■ EXERCISE GOAL ■
The result should be every line in the material below containing the string "computer".

⟨

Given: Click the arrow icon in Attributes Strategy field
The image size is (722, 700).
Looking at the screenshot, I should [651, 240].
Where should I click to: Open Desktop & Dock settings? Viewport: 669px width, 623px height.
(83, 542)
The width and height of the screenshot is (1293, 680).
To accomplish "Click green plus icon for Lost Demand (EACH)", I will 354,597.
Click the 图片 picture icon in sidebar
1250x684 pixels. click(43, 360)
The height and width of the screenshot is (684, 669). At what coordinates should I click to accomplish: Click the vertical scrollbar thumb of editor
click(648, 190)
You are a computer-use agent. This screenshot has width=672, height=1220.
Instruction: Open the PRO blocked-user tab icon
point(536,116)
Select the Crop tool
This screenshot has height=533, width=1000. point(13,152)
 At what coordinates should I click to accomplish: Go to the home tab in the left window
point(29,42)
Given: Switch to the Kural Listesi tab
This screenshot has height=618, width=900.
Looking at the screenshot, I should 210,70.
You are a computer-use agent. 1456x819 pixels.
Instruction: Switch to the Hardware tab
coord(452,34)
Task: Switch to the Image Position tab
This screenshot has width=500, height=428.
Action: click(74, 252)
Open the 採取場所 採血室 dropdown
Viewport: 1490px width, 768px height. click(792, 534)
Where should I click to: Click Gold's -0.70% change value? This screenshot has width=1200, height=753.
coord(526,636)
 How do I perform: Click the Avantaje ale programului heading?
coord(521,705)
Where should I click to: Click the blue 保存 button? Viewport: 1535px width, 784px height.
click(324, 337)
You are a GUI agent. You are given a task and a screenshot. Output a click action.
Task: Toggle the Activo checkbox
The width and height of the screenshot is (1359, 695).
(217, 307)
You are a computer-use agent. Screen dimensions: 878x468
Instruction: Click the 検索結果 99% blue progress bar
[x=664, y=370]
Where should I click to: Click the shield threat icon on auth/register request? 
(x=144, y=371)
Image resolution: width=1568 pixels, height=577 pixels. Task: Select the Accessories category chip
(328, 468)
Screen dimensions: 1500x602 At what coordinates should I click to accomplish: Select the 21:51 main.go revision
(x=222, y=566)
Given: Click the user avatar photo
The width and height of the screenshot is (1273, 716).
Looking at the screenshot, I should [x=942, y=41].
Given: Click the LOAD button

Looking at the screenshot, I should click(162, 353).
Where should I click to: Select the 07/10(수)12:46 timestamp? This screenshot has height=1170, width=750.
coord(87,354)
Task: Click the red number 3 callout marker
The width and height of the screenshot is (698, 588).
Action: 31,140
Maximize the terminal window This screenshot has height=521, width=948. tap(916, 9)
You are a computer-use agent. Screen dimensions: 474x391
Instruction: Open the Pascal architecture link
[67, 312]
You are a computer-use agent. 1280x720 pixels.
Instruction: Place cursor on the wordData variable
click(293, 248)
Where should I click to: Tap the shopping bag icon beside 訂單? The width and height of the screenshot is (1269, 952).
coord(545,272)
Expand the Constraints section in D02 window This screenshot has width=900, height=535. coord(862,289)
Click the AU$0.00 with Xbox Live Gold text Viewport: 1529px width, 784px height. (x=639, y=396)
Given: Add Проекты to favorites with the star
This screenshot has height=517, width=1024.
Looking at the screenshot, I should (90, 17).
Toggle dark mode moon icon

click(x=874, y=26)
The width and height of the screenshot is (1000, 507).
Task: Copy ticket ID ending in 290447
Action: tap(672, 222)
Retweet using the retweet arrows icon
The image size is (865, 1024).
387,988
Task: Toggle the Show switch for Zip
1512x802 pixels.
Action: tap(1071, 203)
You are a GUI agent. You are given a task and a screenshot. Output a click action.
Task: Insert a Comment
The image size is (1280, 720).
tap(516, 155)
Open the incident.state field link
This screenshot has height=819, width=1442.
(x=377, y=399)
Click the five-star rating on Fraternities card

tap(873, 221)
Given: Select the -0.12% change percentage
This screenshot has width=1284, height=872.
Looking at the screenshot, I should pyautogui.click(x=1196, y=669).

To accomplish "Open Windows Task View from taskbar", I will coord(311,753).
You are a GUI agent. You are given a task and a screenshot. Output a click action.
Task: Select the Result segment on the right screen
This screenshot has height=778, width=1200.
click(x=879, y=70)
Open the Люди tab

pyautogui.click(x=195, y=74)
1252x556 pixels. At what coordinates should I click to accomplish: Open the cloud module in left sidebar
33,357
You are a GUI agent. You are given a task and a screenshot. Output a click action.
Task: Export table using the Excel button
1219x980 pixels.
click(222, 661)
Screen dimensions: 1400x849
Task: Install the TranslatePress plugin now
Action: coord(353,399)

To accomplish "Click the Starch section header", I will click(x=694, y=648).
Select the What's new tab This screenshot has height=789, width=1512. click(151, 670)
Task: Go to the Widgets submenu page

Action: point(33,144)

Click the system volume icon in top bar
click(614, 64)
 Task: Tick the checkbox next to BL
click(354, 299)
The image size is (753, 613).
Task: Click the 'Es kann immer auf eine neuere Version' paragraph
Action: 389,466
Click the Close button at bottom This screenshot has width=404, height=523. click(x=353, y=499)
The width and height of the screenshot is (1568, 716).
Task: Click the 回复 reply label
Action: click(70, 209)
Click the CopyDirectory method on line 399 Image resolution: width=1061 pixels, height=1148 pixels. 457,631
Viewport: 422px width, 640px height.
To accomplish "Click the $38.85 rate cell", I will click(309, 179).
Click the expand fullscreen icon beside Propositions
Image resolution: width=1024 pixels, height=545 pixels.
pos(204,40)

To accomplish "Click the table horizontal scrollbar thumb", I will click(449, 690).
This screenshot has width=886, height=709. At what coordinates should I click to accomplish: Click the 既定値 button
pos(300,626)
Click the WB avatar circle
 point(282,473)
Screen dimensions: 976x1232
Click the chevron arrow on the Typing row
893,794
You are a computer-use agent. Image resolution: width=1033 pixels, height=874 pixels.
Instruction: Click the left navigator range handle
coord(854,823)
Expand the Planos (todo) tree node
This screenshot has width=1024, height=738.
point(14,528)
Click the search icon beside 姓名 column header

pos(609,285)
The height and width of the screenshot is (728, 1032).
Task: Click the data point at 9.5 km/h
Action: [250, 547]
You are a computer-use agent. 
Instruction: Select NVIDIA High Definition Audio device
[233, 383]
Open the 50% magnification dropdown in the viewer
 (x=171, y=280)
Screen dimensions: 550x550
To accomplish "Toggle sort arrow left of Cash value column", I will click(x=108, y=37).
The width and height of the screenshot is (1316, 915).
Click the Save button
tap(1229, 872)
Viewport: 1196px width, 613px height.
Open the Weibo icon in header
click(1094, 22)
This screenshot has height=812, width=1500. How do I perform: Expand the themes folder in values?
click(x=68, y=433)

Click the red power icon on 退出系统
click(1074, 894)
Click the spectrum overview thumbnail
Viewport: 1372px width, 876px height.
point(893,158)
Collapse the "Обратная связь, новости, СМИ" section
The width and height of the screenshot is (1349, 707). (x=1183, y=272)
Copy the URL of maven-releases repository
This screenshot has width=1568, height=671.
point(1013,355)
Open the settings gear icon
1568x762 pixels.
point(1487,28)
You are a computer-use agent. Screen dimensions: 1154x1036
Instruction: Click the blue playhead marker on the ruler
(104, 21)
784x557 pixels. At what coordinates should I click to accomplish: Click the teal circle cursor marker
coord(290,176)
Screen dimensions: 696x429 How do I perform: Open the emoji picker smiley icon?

⟩

■ RESULT OF THE EXERCISE ■
You are a computer-use agent. This screenshot has width=672, height=1220.
You are a computer-use agent. 1456x819 pixels.
You are a computer-use agent. Screen dimensions: 878x468
You are a computer-use agent. Screen dimensions: 474x391
You are a computer-use agent. 1280x720 pixels.
You are a computer-use agent. Image resolution: width=1033 pixels, height=874 pixels.
You are a computer-use agent. 
You are a computer-use agent. Screen dimensions: 1154x1036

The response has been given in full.